What you have to do: Restate word for word the opening line of the data below and every line after it until the line with "Task: Click the late September 2022 peak", that line too, but not the pictures.

Entries shown:
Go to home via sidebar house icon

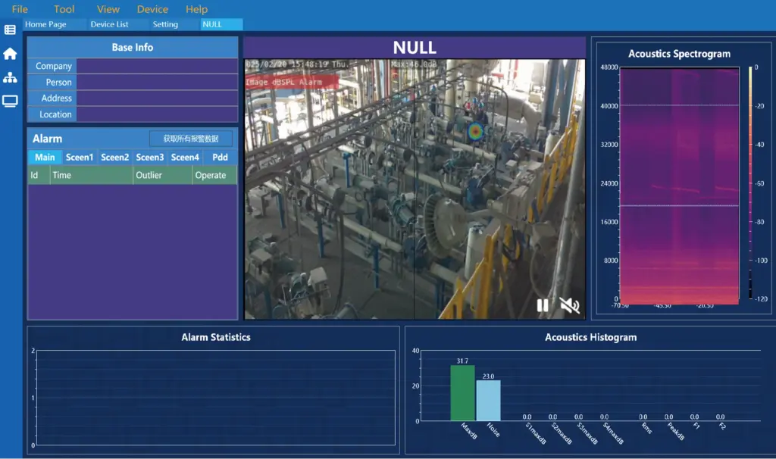(10, 54)
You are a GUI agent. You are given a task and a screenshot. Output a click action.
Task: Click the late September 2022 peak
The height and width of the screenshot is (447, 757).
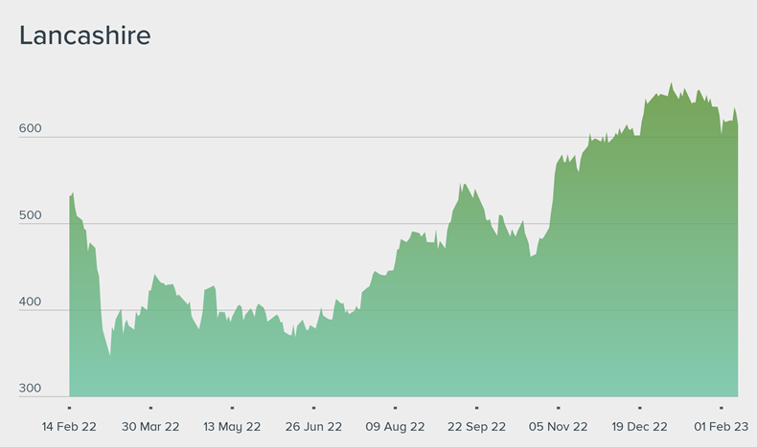pyautogui.click(x=463, y=185)
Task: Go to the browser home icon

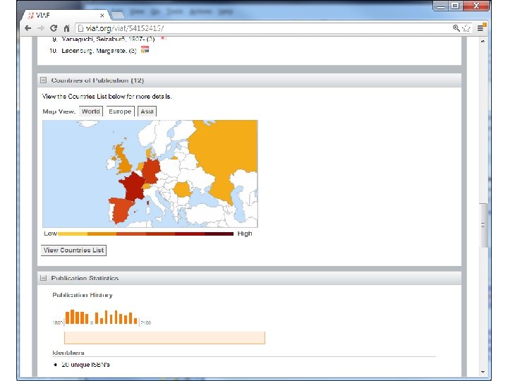Action: tap(66, 28)
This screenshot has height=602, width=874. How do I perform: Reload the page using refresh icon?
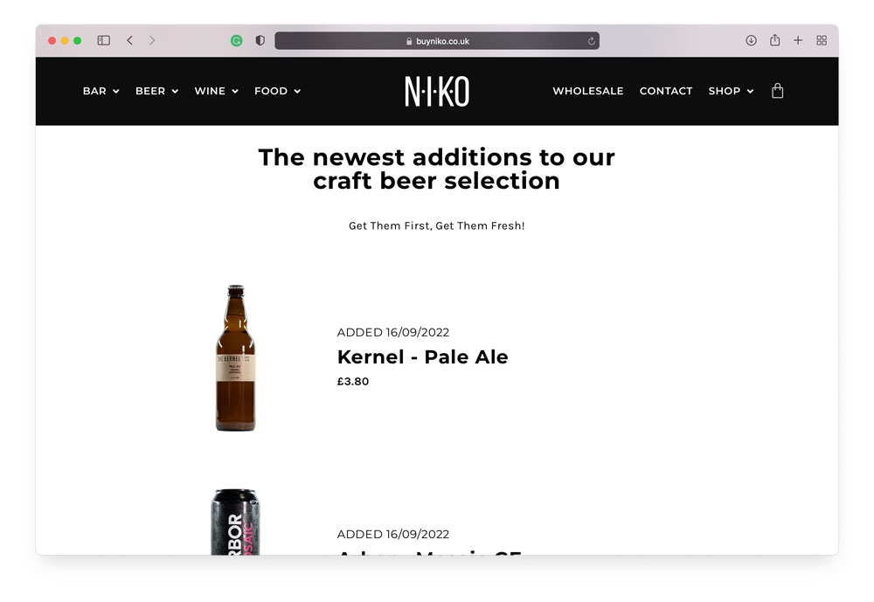point(592,41)
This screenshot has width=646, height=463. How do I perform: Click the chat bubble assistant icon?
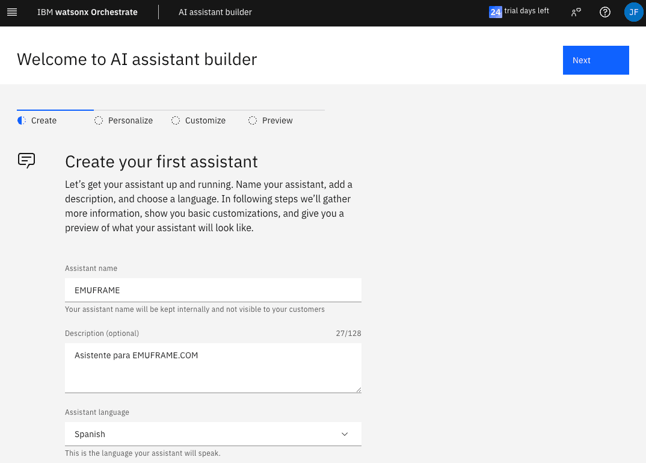(x=26, y=160)
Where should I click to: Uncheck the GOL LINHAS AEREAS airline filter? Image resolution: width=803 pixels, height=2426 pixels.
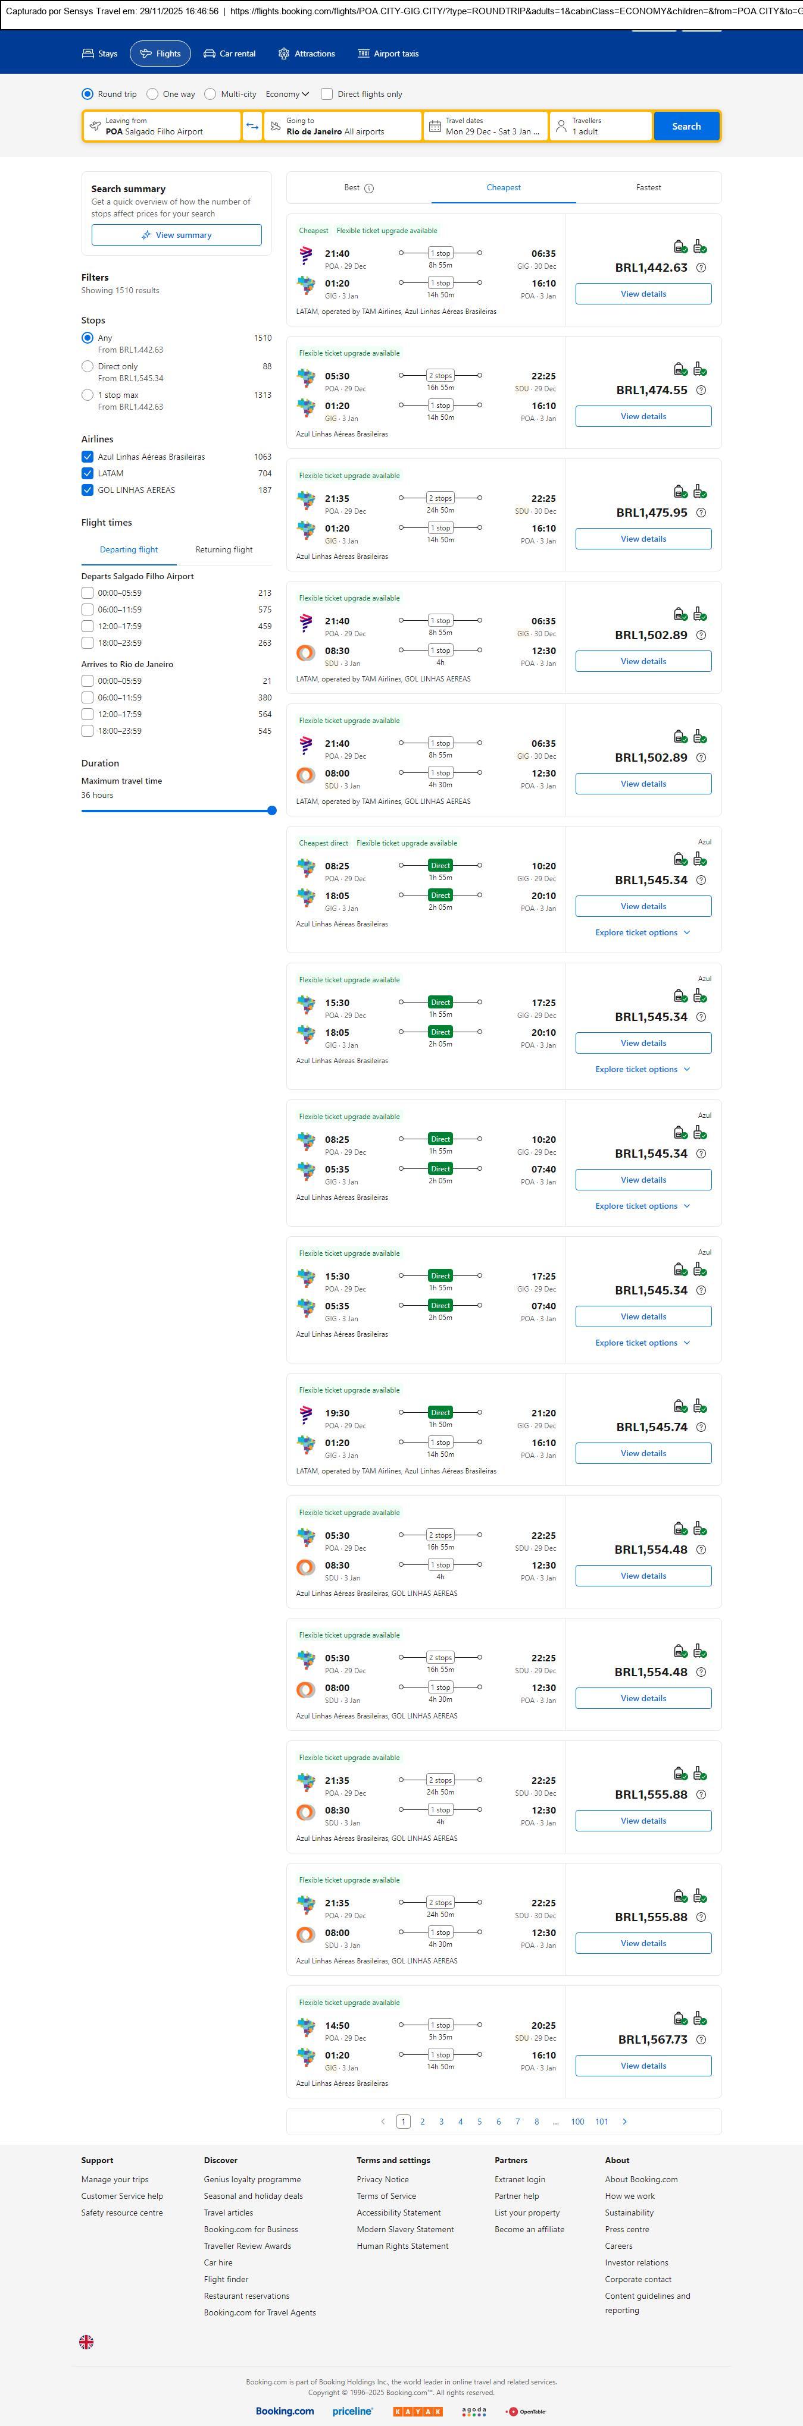pyautogui.click(x=88, y=490)
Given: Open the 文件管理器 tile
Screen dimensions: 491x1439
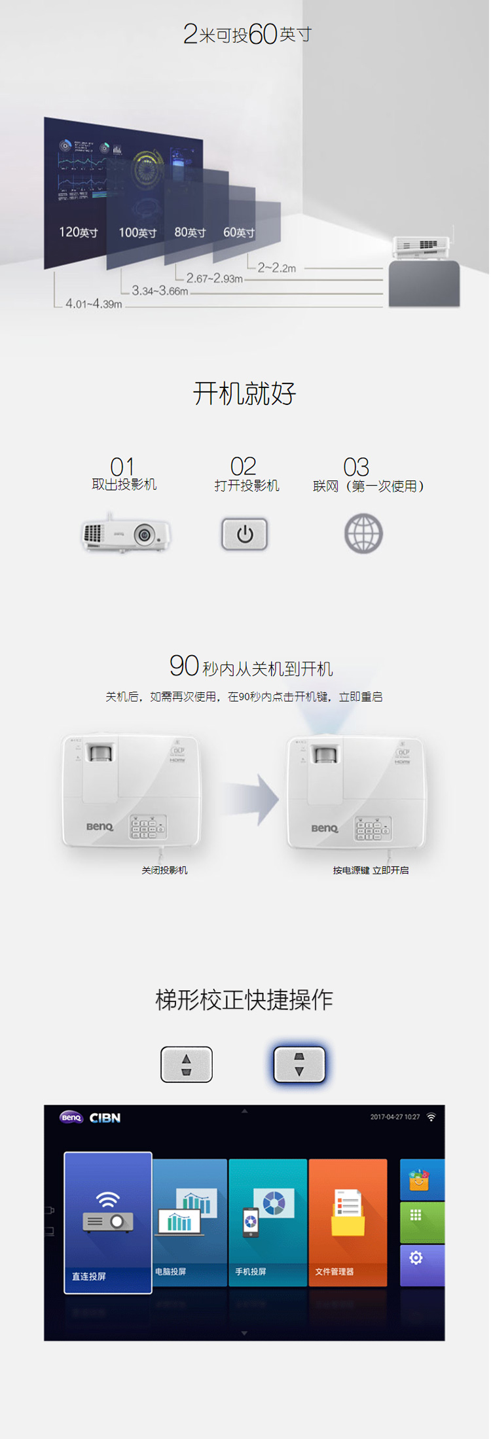Looking at the screenshot, I should (x=348, y=1222).
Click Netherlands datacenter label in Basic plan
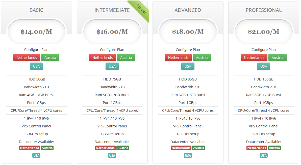The height and width of the screenshot is (165, 301). 30,148
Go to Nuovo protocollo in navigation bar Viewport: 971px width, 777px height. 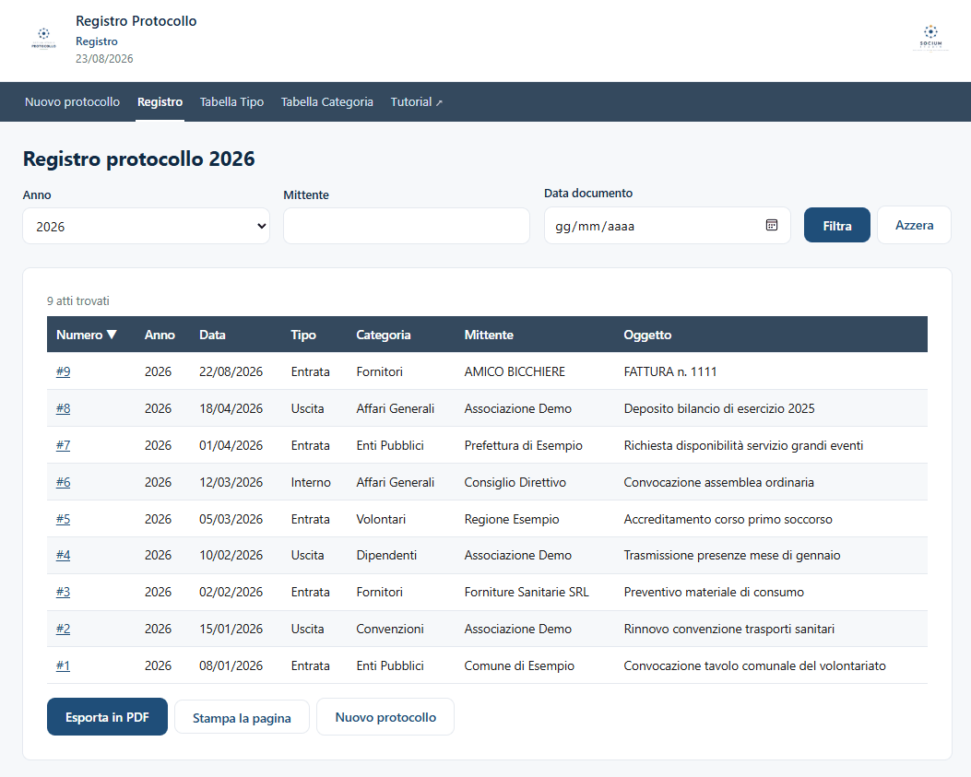(73, 102)
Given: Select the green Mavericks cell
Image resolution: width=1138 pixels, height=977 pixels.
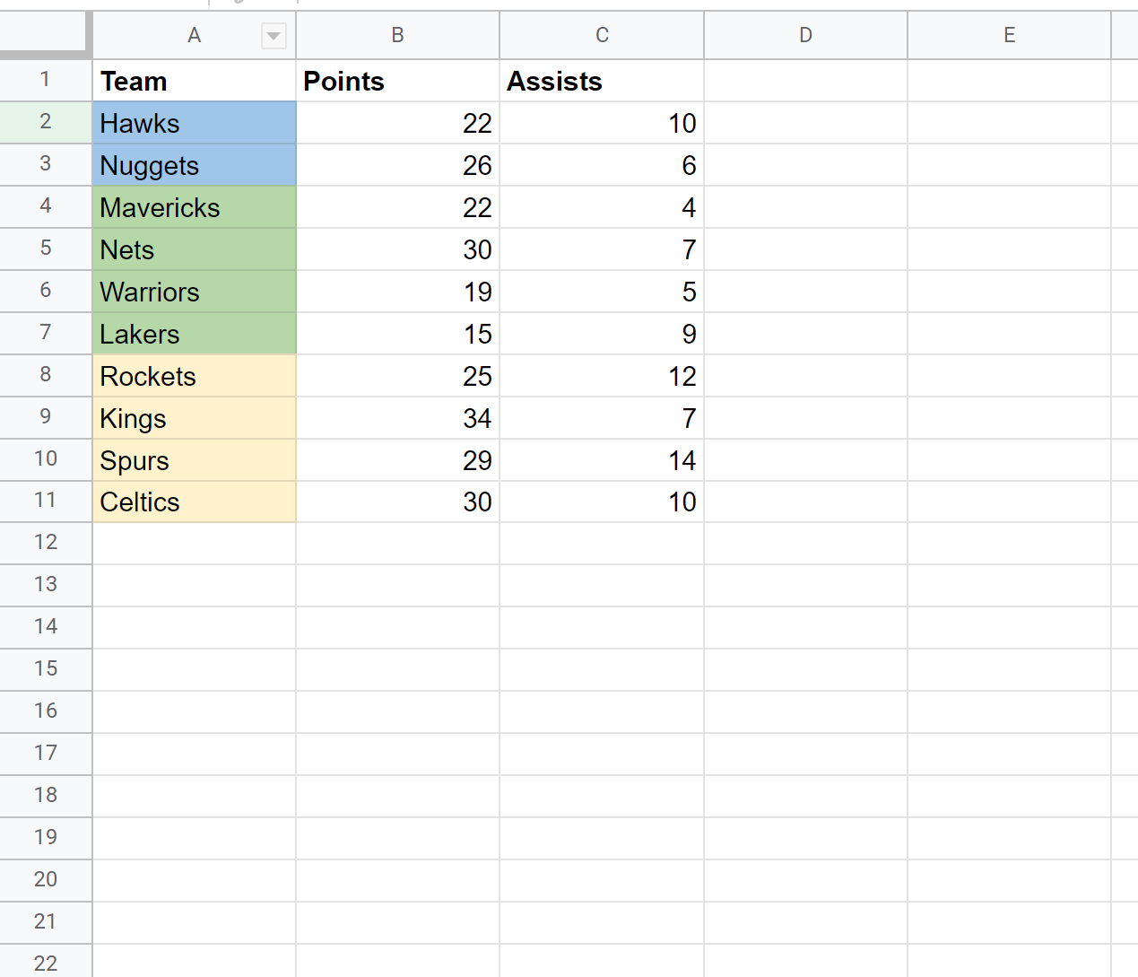Looking at the screenshot, I should (x=194, y=207).
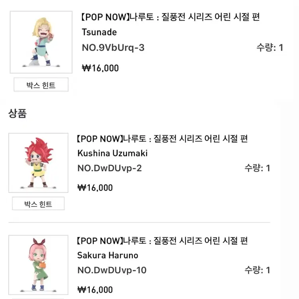Viewport: 299px width, 299px height.
Task: Click the 수량: 1 quantity for Kushina Uzumaki
Action: (257, 168)
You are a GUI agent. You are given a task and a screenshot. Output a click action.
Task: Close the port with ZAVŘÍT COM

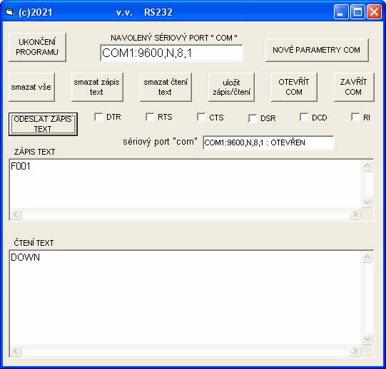pos(354,87)
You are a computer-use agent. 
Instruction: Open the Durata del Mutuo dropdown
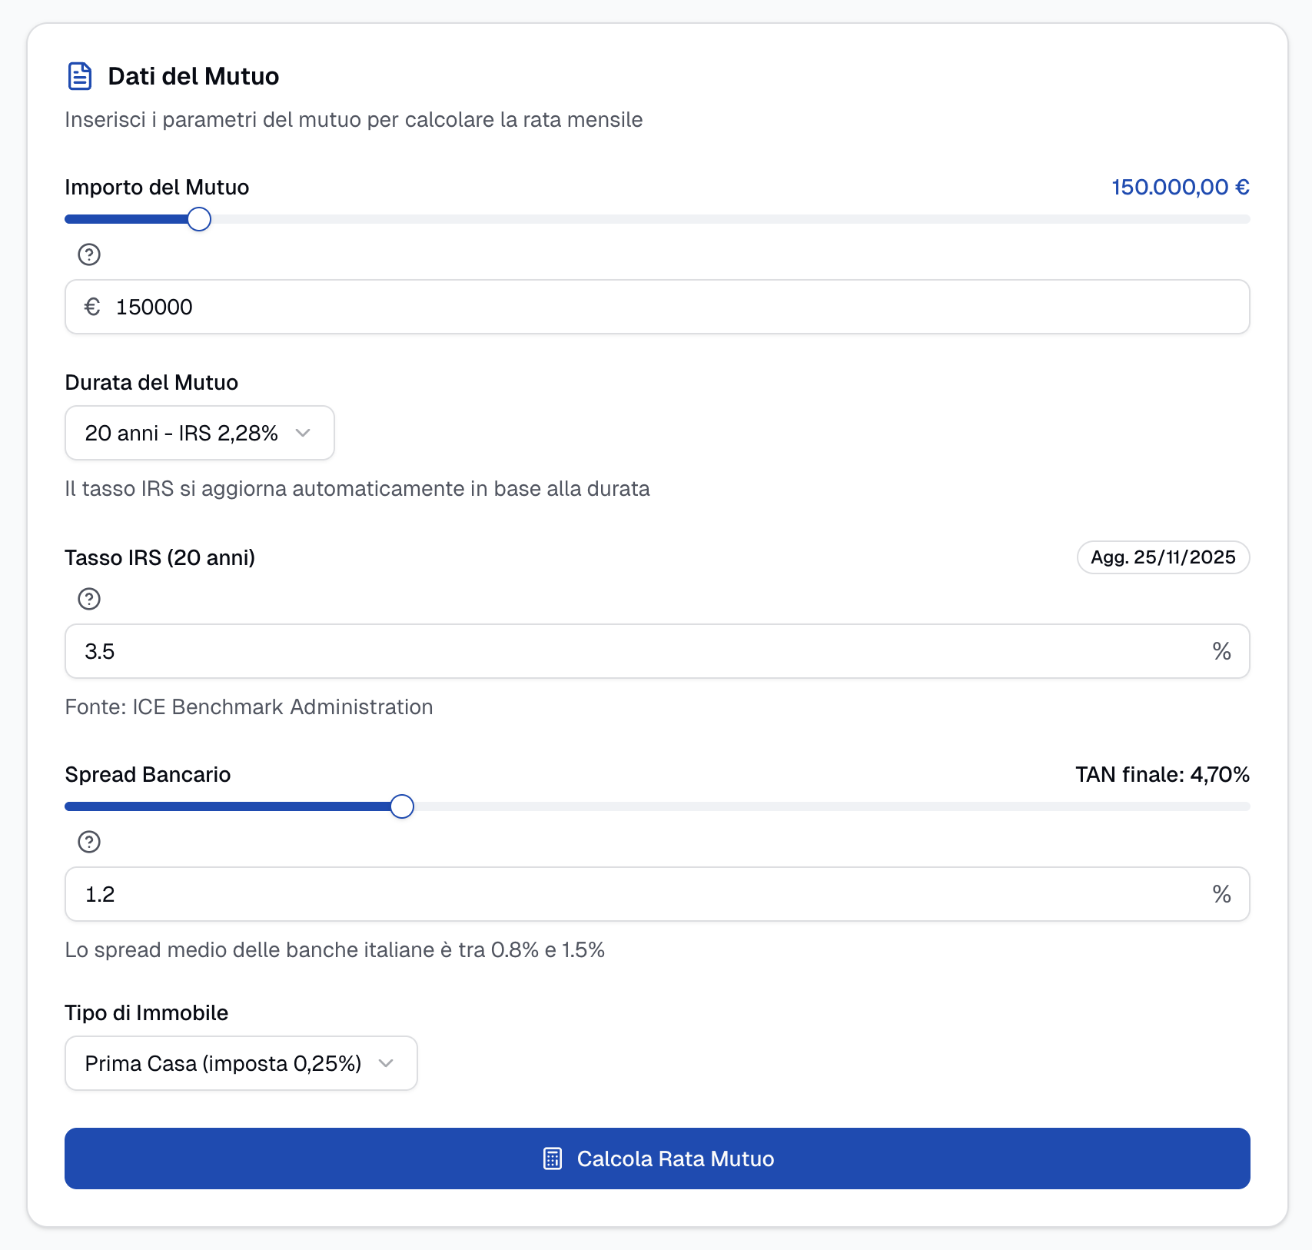[199, 433]
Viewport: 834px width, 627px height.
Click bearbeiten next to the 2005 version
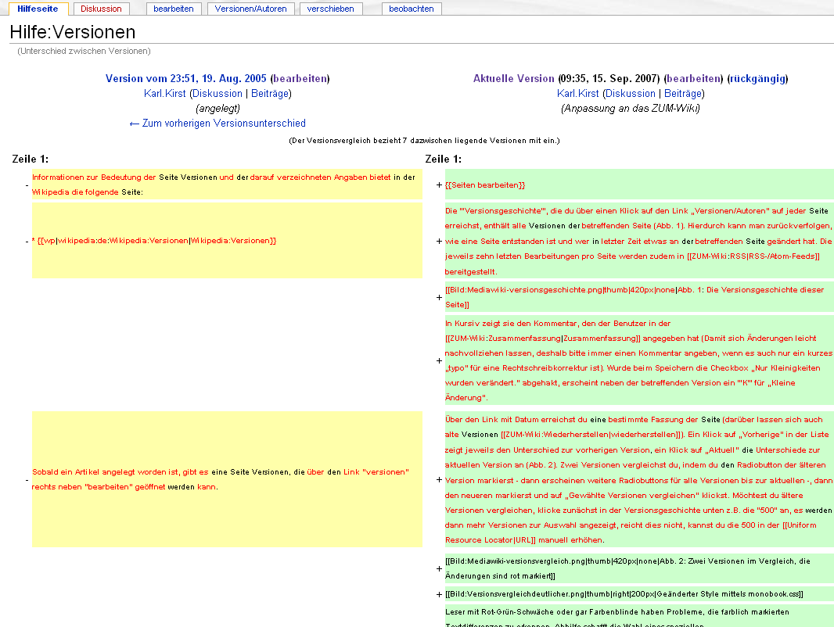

Exercise answer:
Go to home via sidebar house icon

(10, 54)
You are a GUI agent. You are given a task and a screenshot. Output a click action.
Task: Click the late September 2022 peak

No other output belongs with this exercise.